> **TASK ITEM**
Would you set down all of the entries below exactly as they stand?

Dataset records

=-=-=

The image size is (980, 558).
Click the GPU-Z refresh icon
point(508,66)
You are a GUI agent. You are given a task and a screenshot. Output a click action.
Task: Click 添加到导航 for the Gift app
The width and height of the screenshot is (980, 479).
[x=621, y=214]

=-=-=

> **SOLVED PROBLEM**
The image size is (980, 558).
Click the GPU-Z refresh icon
point(508,66)
You are a GUI agent. You are given a task and a screenshot. Output a click action.
Task: Click 添加到导航 for the Gift app
The width and height of the screenshot is (980, 479).
[x=621, y=214]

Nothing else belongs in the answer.